The Goal of Financial Equilibrium
What is financial equilibrium for an endowed institution like Vassar?
Financial equilibrium is a long-term planning goal in which:
- Annual operating revenues are greater than or equal to operating expenses (i.e., the traditional concept of a balanced annual budget); to achieve this aspect of financial equilibrium the college must carefully plan to be sure expenses are prioritized according to the college's short- and long-term goals.
- Growth in annual revenues is greater than or equal to growth in operating expenses over time, ensuring that future budgets can also be balanced; factors outside the college's control, such as inflation, changes in disposable personal income, and investment returns can significantly affect the college's planning in this area.
- Support from financial assets (primarily the endowment) is measured so that the purchasing power of financial assets can be preserved over time (i.e., the value of the permanent funds and the income produced by the funds keep pace with inflation); preserving the value of financial assets is a commitment that the college makes to future generations of students.
- Reinvestment in the physical plant and equipment is sufficient to preserve their useful life. The physical plant is one of the college's major assets. To preserve the college's future, much like the endowment this asset cannot deteriorate.

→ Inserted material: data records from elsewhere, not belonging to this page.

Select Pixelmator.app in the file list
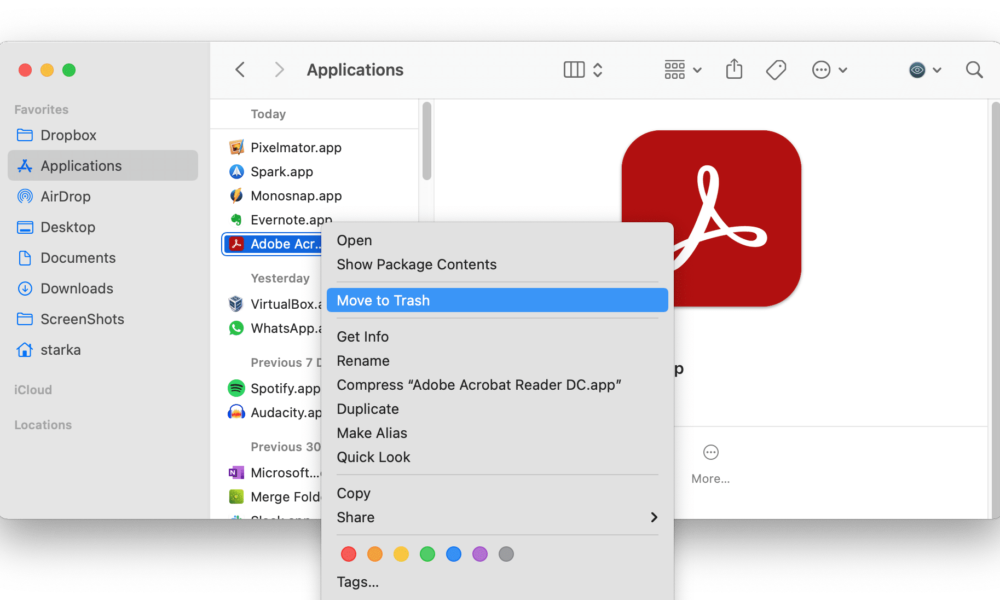The height and width of the screenshot is (600, 1000). [295, 147]
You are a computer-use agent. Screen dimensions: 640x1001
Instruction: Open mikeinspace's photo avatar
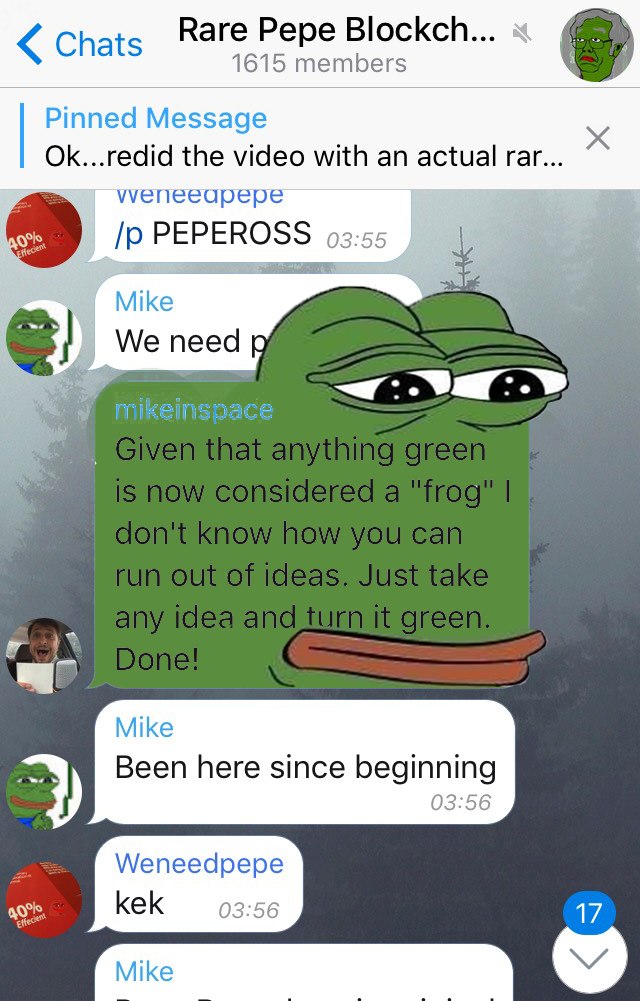(x=44, y=655)
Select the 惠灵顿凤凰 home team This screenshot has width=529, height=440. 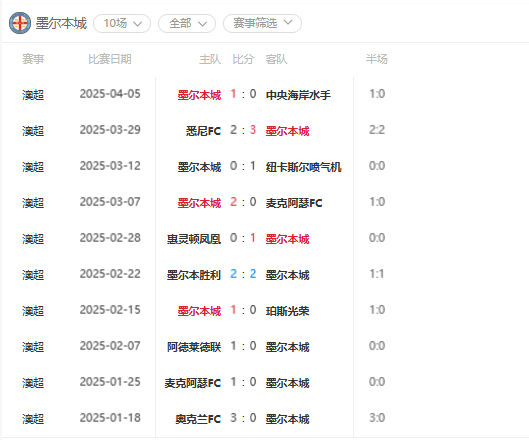[194, 239]
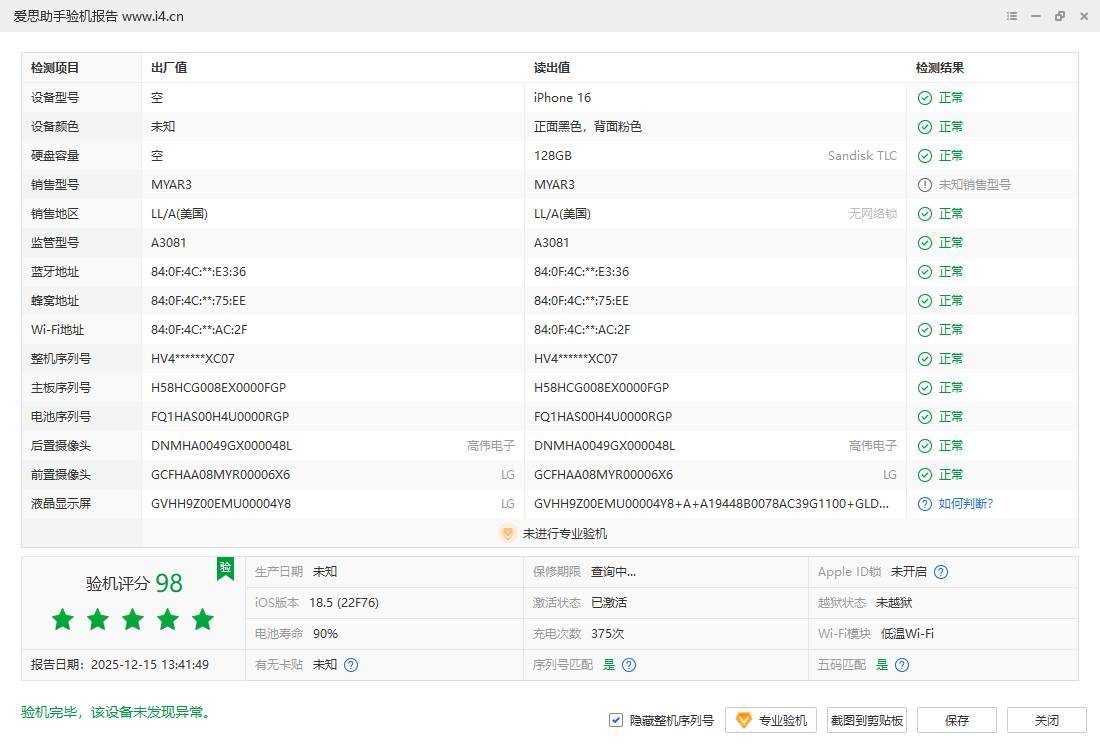The height and width of the screenshot is (749, 1100).
Task: Toggle the 隐藏整机序列号 checkbox
Action: [616, 720]
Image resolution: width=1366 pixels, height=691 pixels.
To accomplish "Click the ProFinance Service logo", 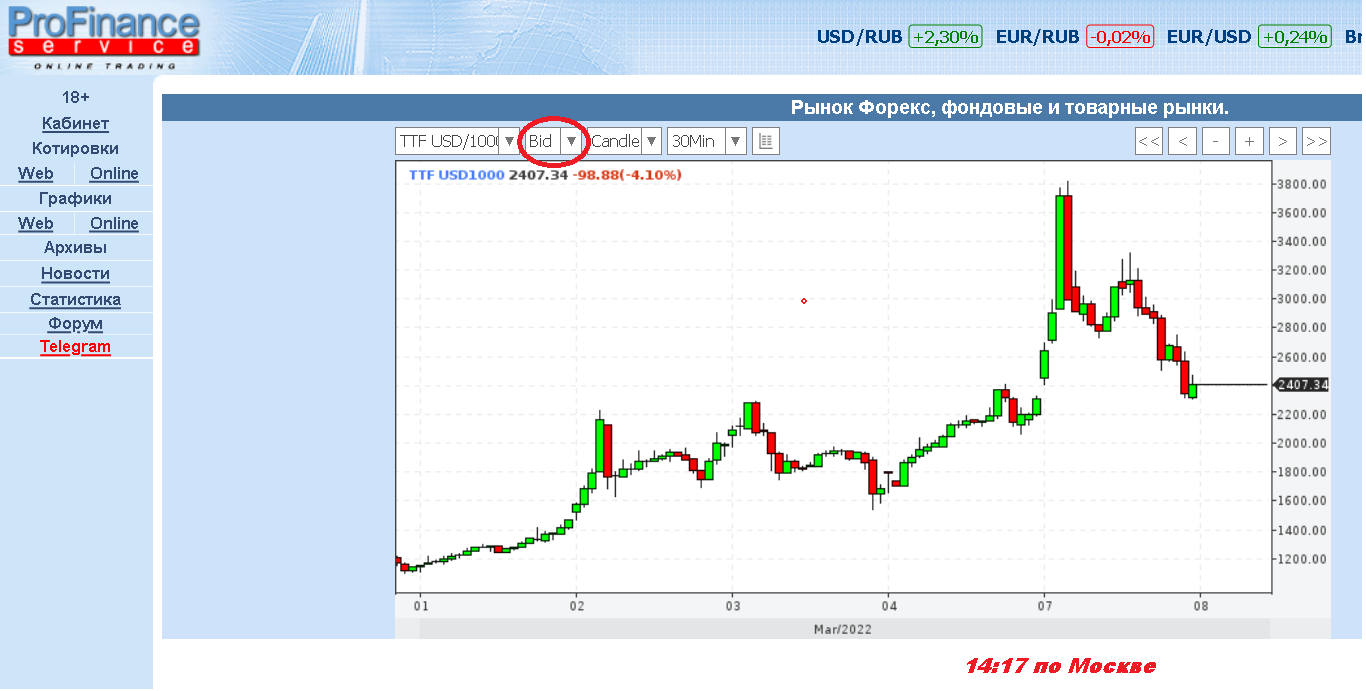I will click(x=104, y=37).
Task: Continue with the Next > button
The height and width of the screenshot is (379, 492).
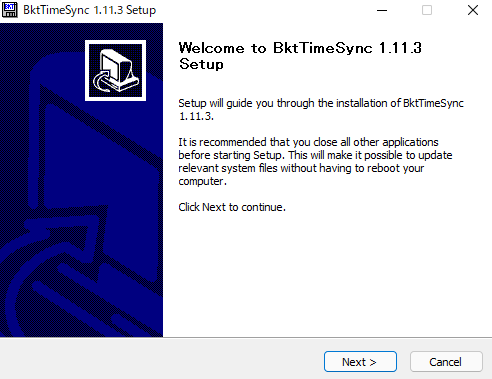Action: (360, 362)
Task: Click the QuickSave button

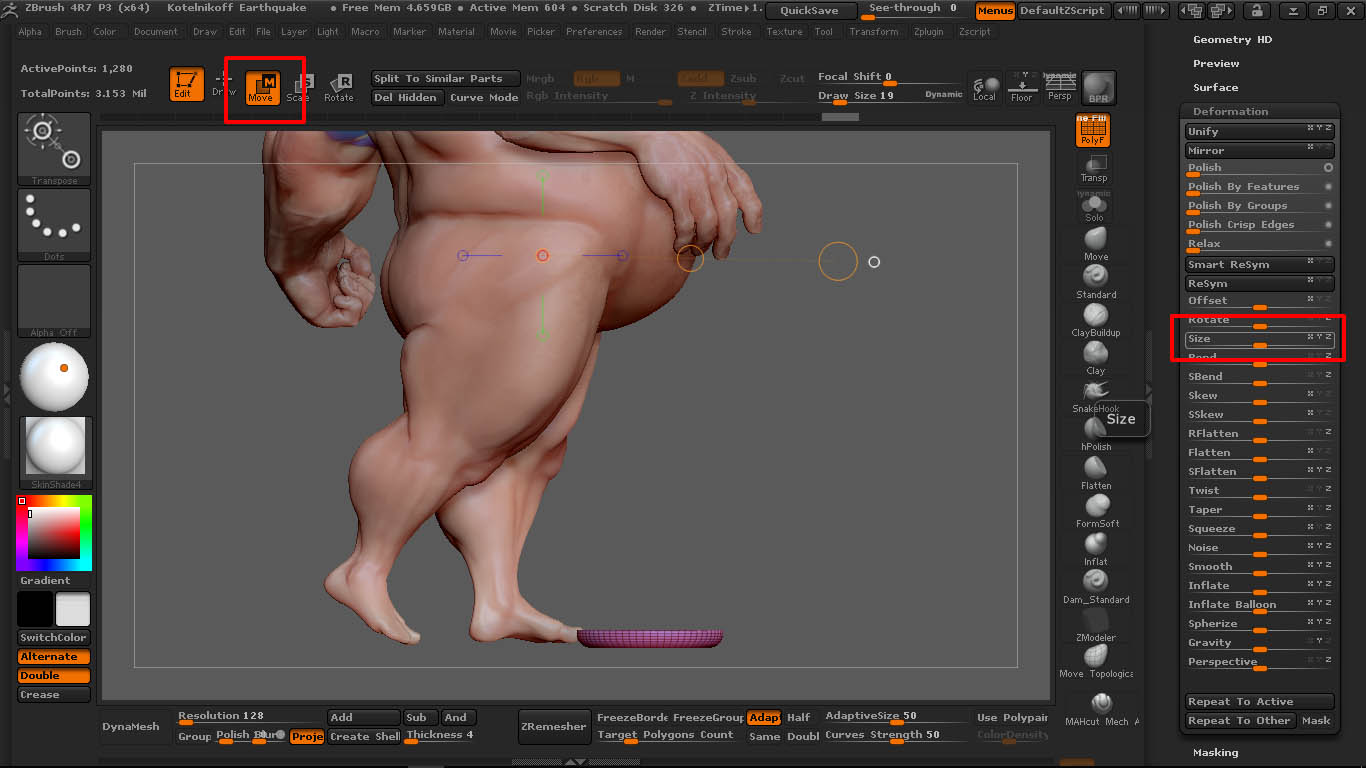Action: (x=810, y=10)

Maintaining financial equilibrium is essential for guaranteeing Vassar’s ability to meet its mission both now and into the future. It ensures that each generation of Vassar students benefits equally from the support of the endowment and from the use of a physical plant in good repair. Short- and long-term planning to achieve financial equilibrium must balance the maintenance of the strong educational mission of the college by identifying those areas which are central to that strength and supporting them with the maintenance and growth of resources for the future.